(DATASET EXCERPTS begins)
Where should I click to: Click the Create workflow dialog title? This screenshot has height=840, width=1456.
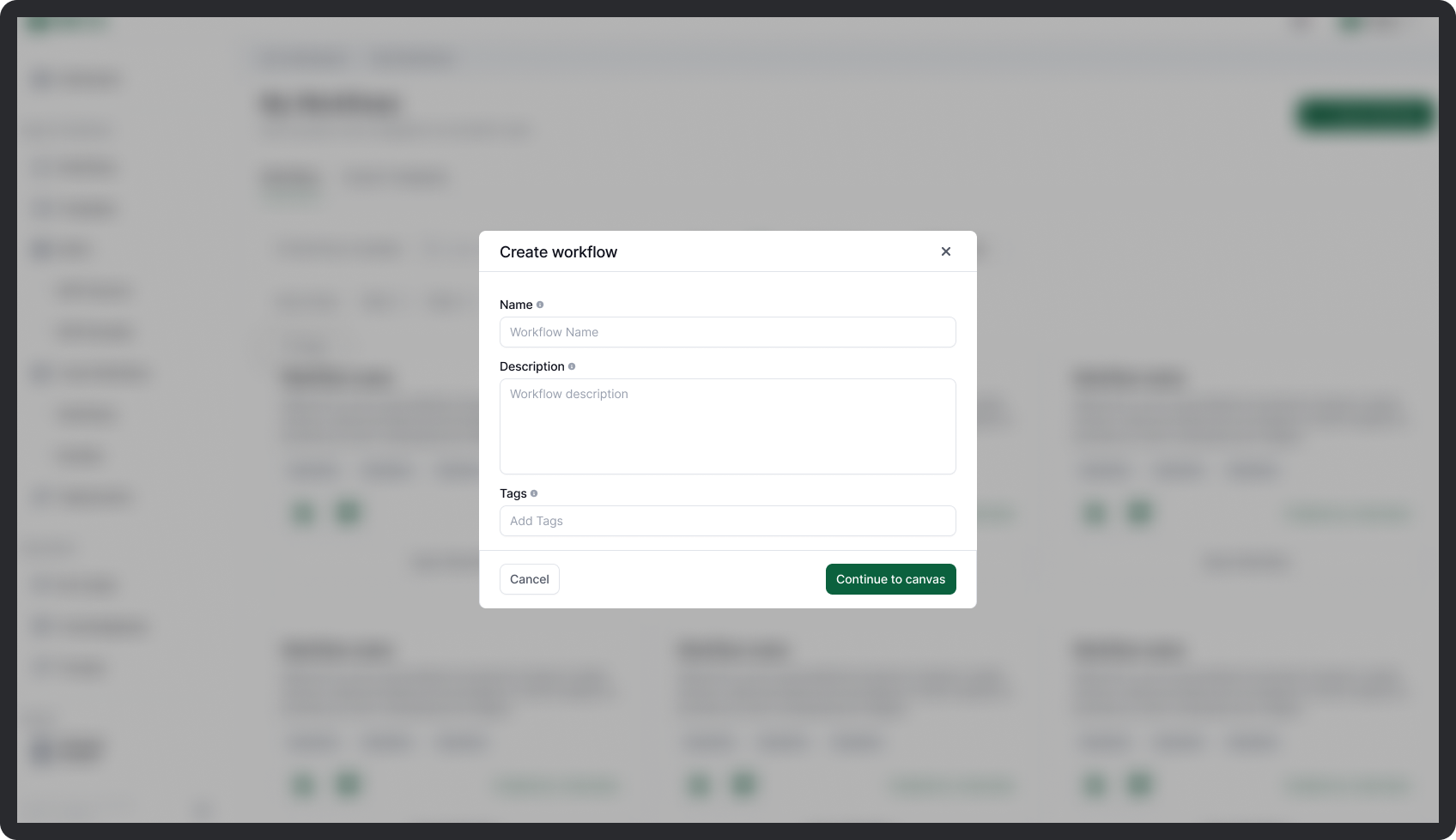pyautogui.click(x=558, y=252)
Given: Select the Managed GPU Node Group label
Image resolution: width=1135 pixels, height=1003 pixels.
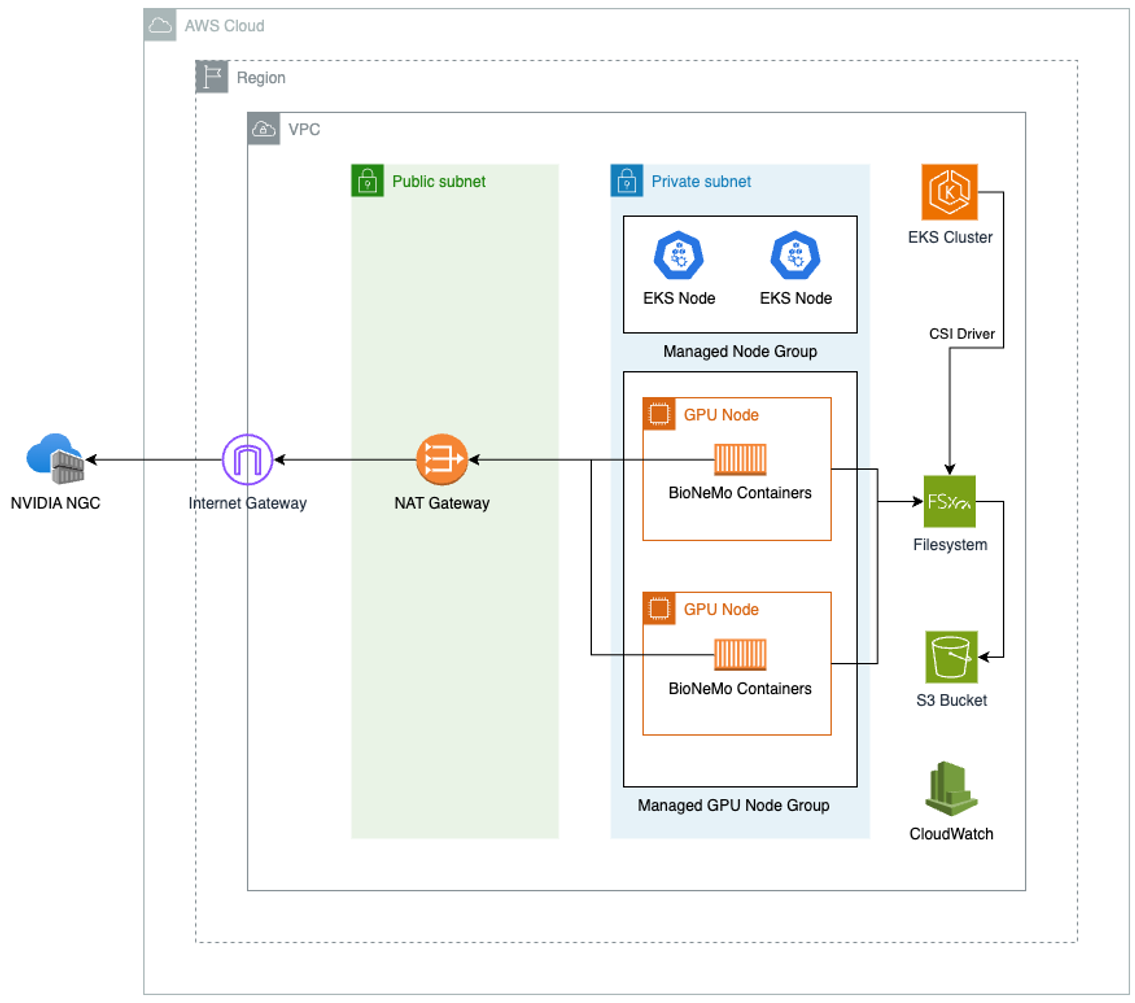Looking at the screenshot, I should pyautogui.click(x=733, y=805).
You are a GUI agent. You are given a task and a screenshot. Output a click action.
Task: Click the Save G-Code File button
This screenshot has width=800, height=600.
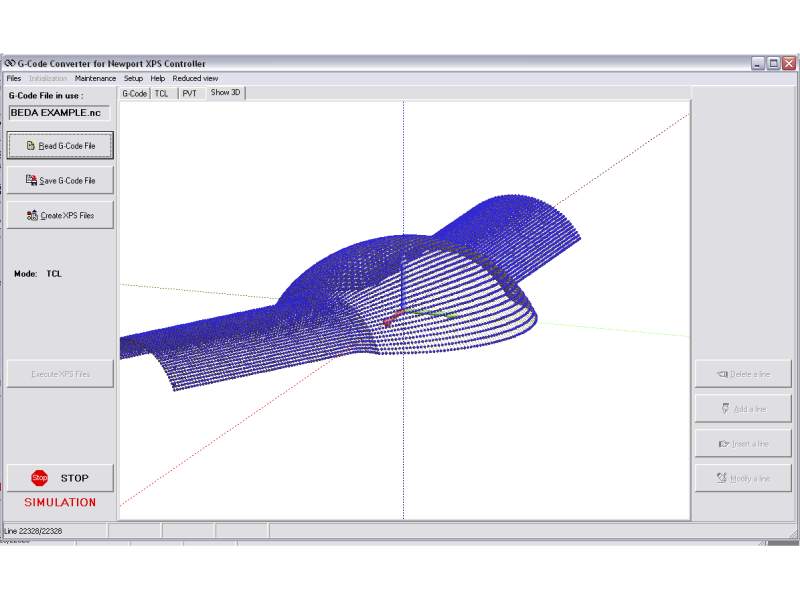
(DATASET EXCERPTS ends)
▶ [REQUIRED WORK]: Produce the entries again, word for word, without any of their pictures.

▶ [TASK RESPONSE]:
Where should I click to: Click the Create workflow dialog title? This screenshot has height=840, width=1456.
pyautogui.click(x=558, y=252)
Given: Select the Managed GPU Node Group label
Image resolution: width=1135 pixels, height=1003 pixels.
Looking at the screenshot, I should pyautogui.click(x=733, y=805).
You are a GUI agent. You are given a task and a screenshot. Output a click action.
Task: Click the Save G-Code File button
This screenshot has width=800, height=600.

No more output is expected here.